Contextual help is a push model: the product delivers the right information at the right time without the user having to ask. The user does not need to formulate a search query or leave their workflow. The guidance appears inline, relevant to their exact context, and expressed in terms of what they are trying to accomplish right now.
The two approaches are complementary, not competing. Knowledge bases serve as the complete reference layer for users who want to go deep. Contextual help serves as the real-time guidance layer that prevents most users from ever needing the knowledge base. The best products invest in both, but the return on investment is typically higher for contextual help because it reaches the users who would never have searched for help on their own.
How Floe approaches this
Floe delivers contextual help through an AI agent that understands what the user is doing, where they are in the product, and what they are likely trying to accomplish. Instead of relying on pre-authored tooltips tied to specific elements, Floe's agent can observe the user's current screen, recognize friction, and provide tailored guidance through natural conversation. A user who is stuck does not need to click an info icon or search for help. The agent can offer assistance proactively, or respond to a spoken question with guidance specific to the exact screen and workflow state.

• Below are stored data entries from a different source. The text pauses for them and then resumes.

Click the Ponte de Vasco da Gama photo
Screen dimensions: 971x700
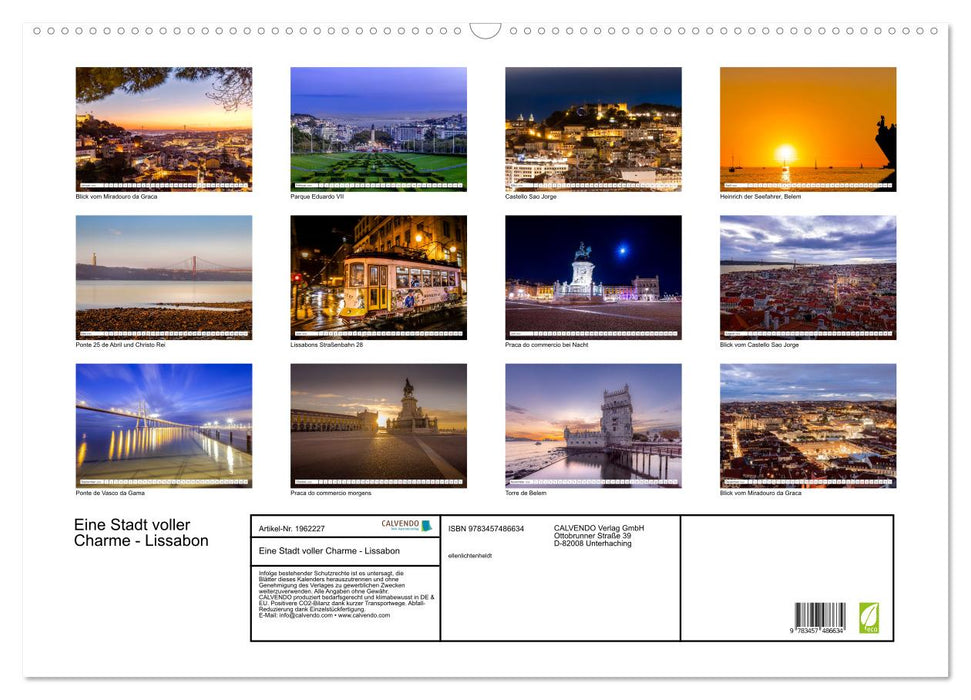(164, 425)
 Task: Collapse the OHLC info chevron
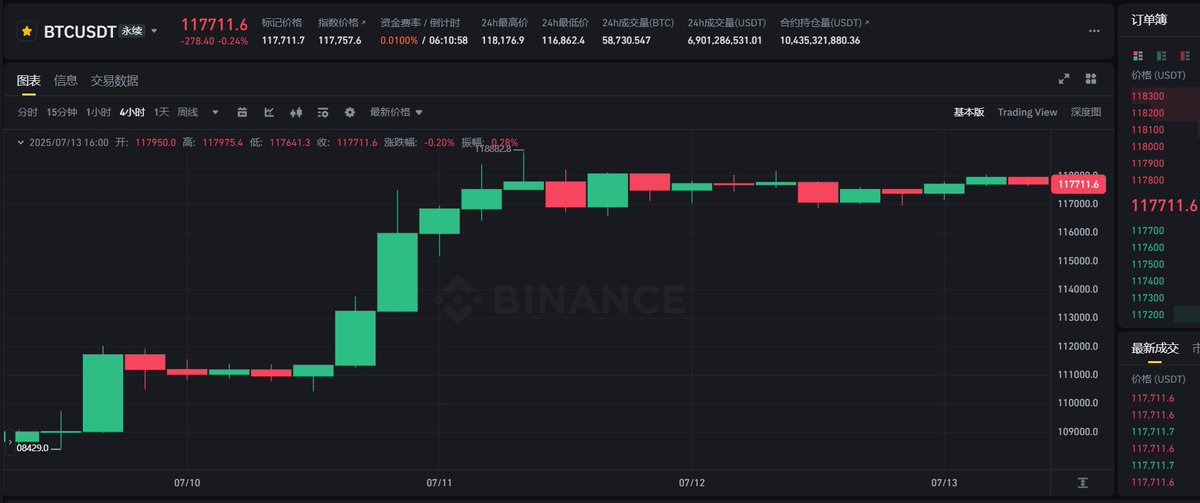[x=22, y=143]
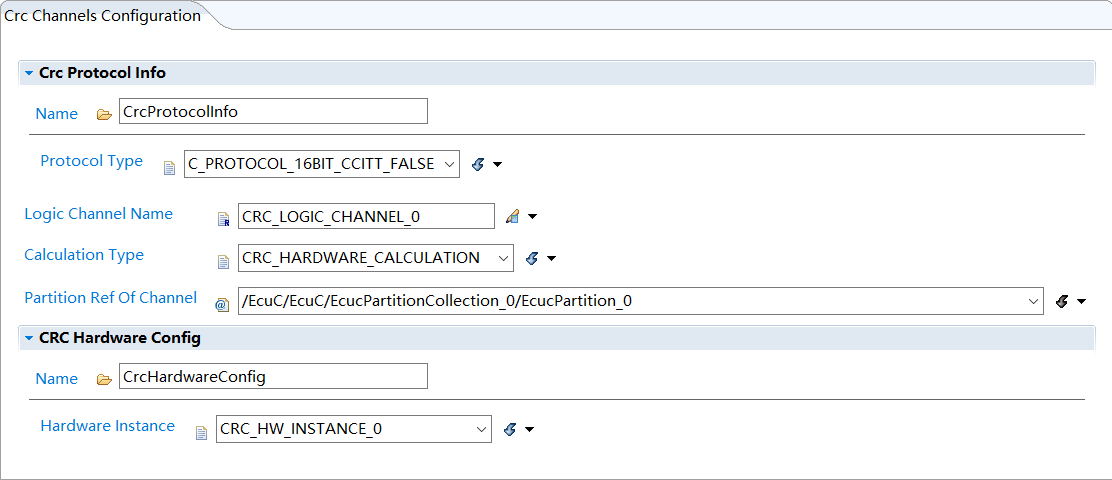The image size is (1112, 480).
Task: Expand the Partition Ref Of Channel dropdown
Action: (x=1032, y=301)
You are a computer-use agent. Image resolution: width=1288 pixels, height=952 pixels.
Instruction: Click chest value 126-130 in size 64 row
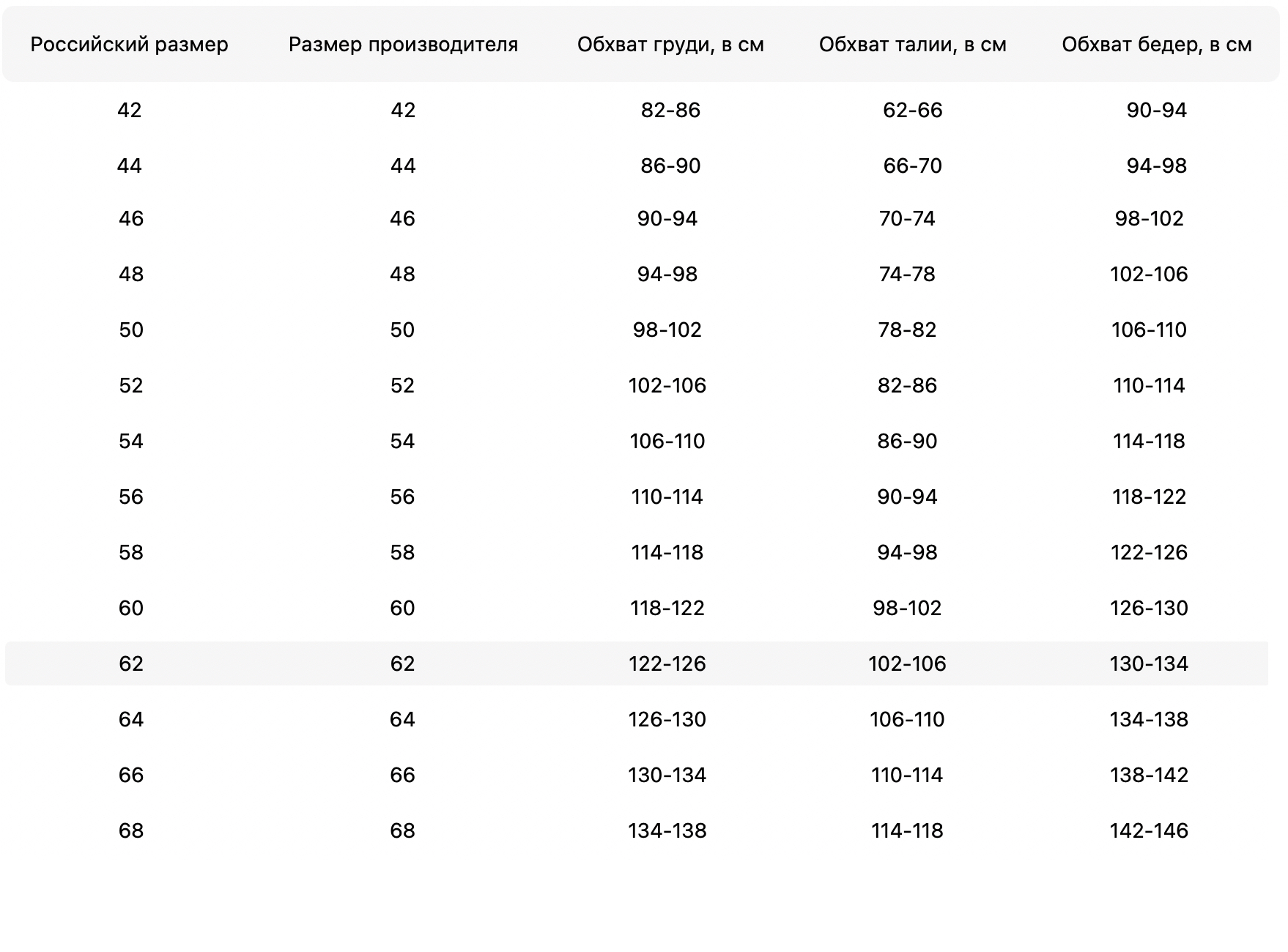tap(667, 719)
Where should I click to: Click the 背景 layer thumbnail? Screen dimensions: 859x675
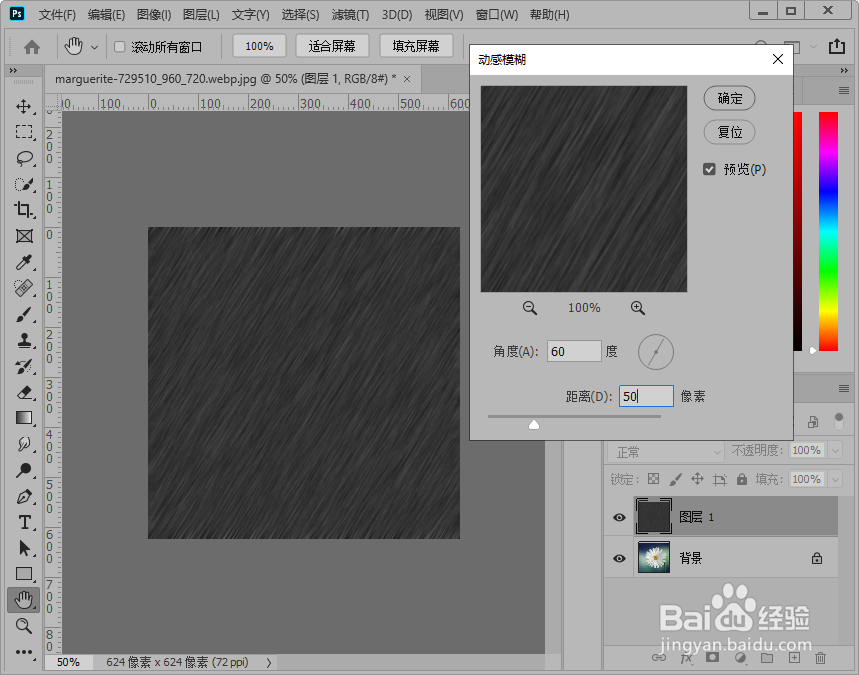pos(654,558)
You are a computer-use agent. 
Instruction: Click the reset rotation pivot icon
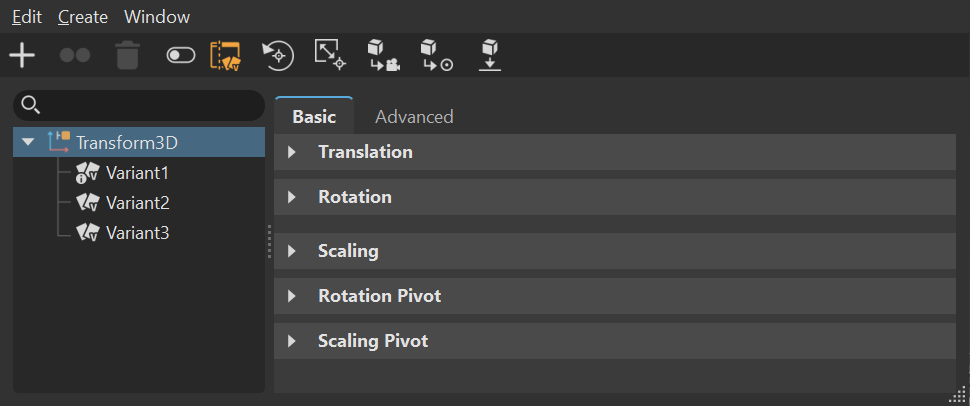[x=278, y=56]
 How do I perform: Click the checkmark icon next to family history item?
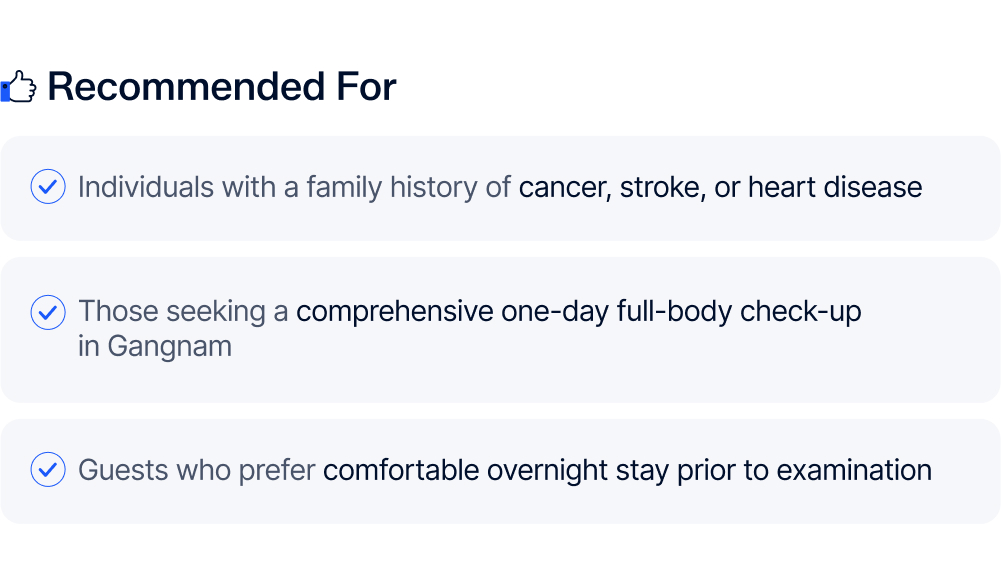point(48,187)
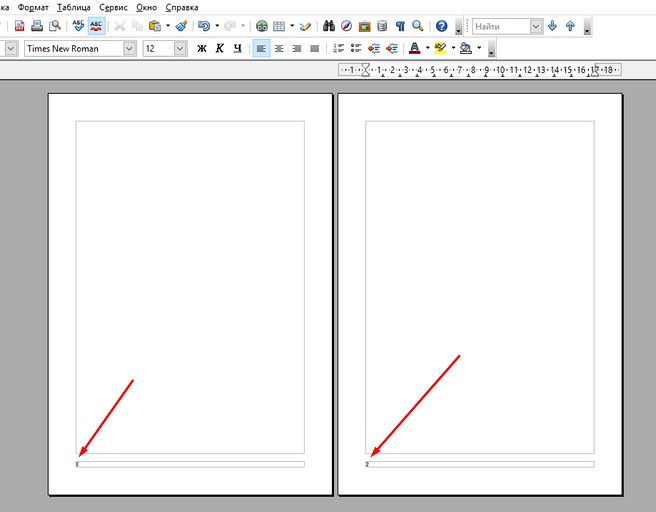
Task: Click the Clone Formatting paintbrush icon
Action: click(x=181, y=26)
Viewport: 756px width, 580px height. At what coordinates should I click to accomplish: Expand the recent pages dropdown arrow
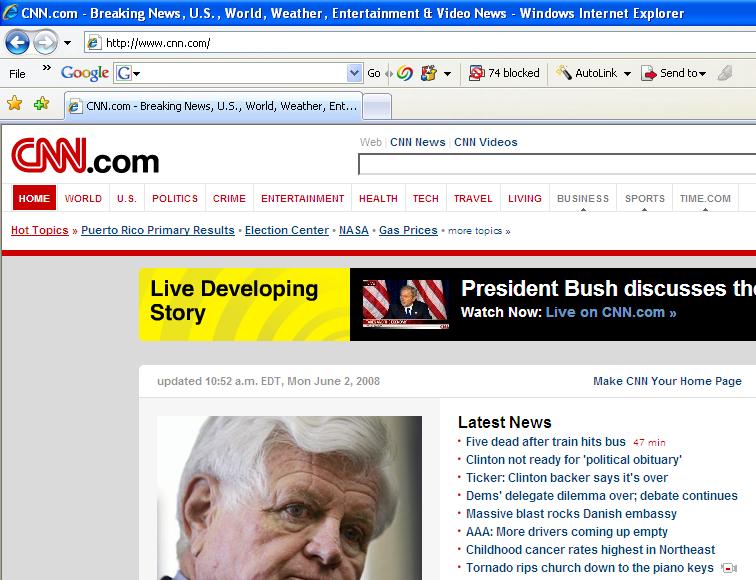[x=67, y=43]
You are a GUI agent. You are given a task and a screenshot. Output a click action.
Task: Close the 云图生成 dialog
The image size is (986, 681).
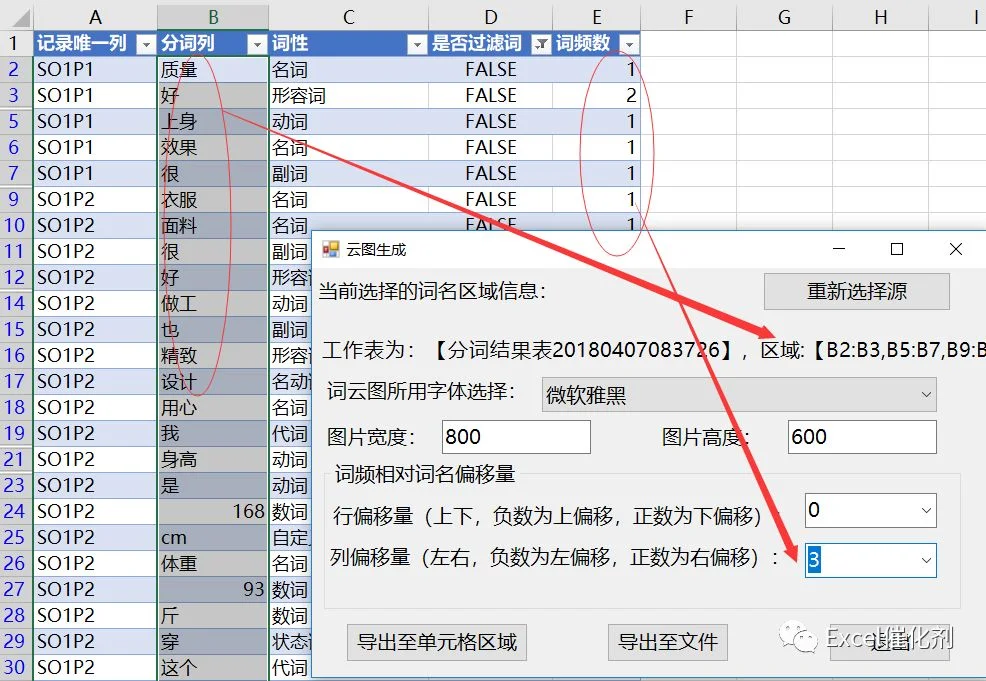click(956, 250)
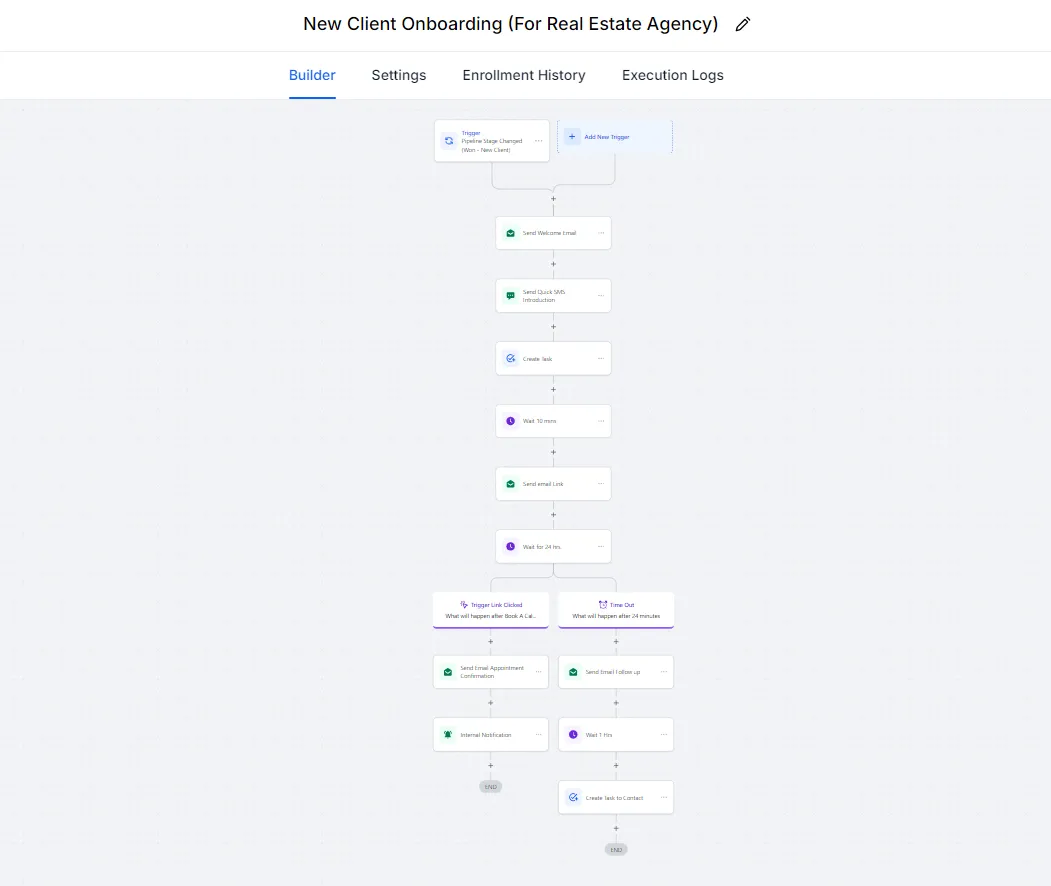The height and width of the screenshot is (886, 1051).
Task: Open the Send Email Follow up action
Action: 616,672
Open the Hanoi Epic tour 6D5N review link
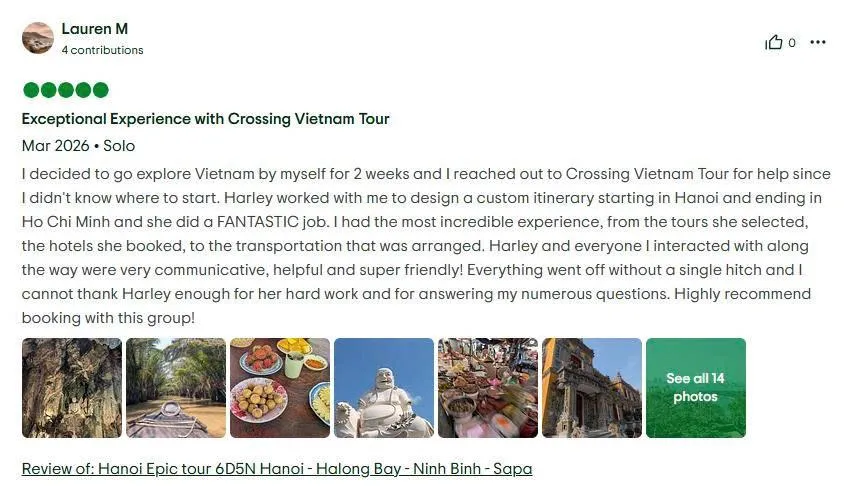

This approach solves the biggest limitation of traditional contextual help systems: they require someone to anticipate every possible point of confusion and author help content for each one. Products change constantly, edge cases are infinite, and maintaining a complete library of contextual tooltips is an ongoing burden. An AI agent that understands the product can generate relevant, accurate help dynamically, adapting to product changes and individual user contexts without manual content updates. This is powered by Floe's content ingestion and research pipelines that keep the agent's knowledge current.
FAQ
How is contextual help different from tooltips? Tooltips are one implementation of contextual help, but they are the most basic form. A tooltip is a static snippet of text attached to a specific element. Contextual help, more broadly, includes any guidance that is triggered by the user's situation: their location in the product, their behavior patterns, their role, their progress through a workflow. Advanced contextual help adapts in real time to what the user is doing, not just where their cursor is.
Does contextual help reduce the need for user documentation? It reduces the reliance on documentation as a primary support channel but does not eliminate the need for it. Documentation remains valuable for thorough reference, compliance requirements, and users who prefer to read before acting. What contextual help does is ensure that the majority of users, the ones who would never read documentation proactively, still get the guidance they need. Think of documentation as the textbook and contextual help as the tutor.
When does contextual help become annoying? When it is too frequent, too generic, or poorly timed. The most common mistake is showing help to users who do not need it. A returning user who has completed a workflow ten times does not need a tooltip explaining the first step. Effective contextual help systems track user proficiency and suppress guidance for users who have demonstrated competence. The rule of thumb: if the help does not add information the user would not have figured out within ten seconds on their own, it is noise.